## ASSIGNMENT
Working from the listing below, pick each line containing the word "filter" and copy it.

____________________

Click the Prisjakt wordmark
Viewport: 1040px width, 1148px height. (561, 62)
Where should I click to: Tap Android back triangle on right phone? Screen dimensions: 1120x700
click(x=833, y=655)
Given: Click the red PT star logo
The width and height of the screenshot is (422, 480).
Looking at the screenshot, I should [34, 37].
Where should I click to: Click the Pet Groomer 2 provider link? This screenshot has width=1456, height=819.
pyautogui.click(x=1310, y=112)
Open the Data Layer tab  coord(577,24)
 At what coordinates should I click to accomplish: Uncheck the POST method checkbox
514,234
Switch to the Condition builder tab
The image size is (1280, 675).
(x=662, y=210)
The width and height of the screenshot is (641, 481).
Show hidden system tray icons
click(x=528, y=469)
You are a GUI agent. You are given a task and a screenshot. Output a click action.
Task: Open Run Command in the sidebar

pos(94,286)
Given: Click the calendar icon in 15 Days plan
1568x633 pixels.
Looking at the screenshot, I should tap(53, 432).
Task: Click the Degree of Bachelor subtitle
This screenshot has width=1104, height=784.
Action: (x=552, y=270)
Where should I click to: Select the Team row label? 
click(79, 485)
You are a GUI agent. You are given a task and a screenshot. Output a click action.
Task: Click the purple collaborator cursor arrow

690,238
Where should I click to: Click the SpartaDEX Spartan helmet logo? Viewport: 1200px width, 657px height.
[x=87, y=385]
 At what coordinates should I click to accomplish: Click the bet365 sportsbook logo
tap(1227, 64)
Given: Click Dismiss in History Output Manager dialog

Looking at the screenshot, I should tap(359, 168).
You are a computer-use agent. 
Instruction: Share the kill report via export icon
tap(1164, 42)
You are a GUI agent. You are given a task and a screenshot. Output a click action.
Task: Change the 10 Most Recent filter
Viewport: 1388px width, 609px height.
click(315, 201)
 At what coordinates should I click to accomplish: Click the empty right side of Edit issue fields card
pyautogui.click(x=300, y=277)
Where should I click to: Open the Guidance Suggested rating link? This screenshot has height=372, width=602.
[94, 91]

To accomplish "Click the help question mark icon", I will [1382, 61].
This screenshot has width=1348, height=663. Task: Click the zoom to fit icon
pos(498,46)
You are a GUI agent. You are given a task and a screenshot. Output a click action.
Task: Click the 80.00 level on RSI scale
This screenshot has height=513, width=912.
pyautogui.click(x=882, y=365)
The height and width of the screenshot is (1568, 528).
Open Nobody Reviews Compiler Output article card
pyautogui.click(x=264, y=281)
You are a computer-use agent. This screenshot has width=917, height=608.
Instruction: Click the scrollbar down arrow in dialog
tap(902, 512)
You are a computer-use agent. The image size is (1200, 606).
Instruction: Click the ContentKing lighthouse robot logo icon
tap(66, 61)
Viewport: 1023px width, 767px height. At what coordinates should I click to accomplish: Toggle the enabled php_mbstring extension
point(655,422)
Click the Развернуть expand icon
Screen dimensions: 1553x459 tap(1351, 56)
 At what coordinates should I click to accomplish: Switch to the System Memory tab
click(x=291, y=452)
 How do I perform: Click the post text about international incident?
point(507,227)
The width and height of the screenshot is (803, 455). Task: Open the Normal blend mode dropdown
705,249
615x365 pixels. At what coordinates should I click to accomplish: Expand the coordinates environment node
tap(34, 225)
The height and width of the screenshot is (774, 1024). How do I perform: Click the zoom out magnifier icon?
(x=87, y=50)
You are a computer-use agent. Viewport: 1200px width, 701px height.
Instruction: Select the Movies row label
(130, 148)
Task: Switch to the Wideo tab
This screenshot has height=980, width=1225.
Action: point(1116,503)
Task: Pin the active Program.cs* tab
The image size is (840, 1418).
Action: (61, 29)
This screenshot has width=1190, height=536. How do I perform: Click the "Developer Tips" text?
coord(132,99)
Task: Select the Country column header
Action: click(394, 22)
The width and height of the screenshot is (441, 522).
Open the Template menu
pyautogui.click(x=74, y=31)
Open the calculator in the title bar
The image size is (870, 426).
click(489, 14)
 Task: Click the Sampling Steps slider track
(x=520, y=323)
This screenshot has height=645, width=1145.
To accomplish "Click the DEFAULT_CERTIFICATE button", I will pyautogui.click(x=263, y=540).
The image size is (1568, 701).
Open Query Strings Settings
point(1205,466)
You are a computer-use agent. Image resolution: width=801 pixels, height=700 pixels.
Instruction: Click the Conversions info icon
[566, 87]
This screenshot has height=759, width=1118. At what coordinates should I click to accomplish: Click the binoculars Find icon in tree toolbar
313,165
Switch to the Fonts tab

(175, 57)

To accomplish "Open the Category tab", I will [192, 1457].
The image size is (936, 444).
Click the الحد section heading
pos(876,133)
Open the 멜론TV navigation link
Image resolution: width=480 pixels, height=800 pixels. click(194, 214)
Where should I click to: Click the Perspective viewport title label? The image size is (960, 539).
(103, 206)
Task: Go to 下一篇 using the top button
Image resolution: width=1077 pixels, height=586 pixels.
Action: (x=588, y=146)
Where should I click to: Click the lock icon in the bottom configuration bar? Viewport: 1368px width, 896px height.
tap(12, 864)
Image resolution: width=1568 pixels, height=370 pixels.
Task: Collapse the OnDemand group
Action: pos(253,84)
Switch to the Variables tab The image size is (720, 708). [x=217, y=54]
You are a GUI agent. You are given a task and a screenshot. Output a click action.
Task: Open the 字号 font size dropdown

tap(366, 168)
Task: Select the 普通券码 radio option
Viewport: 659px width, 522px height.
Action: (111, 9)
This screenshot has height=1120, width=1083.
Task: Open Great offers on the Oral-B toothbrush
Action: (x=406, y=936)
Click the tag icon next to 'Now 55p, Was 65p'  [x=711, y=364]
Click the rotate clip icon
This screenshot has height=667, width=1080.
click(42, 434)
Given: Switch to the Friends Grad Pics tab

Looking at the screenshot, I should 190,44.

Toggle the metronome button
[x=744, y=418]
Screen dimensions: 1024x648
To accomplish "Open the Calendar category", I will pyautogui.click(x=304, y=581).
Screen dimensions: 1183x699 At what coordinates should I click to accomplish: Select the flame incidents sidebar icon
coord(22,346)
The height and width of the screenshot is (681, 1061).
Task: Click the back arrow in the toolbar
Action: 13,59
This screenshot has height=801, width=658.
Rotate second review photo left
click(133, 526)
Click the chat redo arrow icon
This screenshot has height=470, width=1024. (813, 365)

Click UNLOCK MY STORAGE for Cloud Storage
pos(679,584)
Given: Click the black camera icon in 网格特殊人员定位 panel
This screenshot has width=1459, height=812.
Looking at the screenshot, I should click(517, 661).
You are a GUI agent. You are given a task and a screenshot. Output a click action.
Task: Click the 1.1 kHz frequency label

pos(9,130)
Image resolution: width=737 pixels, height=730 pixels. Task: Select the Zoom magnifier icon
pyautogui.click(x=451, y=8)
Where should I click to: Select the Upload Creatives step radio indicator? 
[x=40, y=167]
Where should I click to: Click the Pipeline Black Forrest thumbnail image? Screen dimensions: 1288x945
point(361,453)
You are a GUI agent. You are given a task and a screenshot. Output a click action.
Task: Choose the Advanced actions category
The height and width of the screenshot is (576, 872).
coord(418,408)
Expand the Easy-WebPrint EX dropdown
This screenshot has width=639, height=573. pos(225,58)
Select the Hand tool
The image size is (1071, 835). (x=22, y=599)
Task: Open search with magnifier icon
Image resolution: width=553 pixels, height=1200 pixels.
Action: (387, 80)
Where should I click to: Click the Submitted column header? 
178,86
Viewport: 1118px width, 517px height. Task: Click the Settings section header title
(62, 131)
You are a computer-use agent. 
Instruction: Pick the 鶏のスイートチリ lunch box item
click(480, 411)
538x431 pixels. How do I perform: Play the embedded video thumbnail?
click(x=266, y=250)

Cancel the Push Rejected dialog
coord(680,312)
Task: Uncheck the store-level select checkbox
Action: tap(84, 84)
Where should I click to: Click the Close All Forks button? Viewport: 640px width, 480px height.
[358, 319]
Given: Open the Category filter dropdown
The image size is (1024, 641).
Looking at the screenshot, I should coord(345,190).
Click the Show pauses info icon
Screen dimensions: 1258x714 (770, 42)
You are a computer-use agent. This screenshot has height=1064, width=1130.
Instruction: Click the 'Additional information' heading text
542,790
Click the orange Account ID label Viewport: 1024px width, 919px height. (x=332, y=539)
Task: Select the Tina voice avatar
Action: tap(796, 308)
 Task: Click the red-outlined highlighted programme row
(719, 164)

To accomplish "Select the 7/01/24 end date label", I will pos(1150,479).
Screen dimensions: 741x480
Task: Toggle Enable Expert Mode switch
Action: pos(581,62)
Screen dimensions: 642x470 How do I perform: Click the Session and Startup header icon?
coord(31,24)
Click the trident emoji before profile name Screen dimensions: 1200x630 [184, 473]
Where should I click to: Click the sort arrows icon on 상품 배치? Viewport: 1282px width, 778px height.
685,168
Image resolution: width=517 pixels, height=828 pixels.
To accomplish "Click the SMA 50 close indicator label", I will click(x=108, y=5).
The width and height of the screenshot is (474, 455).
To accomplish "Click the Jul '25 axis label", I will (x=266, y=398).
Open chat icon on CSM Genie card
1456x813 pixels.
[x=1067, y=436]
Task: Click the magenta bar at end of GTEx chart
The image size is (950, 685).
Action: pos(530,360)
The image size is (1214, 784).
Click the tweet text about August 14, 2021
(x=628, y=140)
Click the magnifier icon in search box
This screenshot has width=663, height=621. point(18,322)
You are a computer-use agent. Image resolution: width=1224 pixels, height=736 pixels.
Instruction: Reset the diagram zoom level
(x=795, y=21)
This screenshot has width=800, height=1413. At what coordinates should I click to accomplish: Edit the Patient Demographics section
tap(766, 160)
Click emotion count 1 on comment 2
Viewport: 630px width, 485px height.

____________________

## THE COMPLETED TASK
Task: Change the 10 Most Recent filter
Given: Open the Category filter dropdown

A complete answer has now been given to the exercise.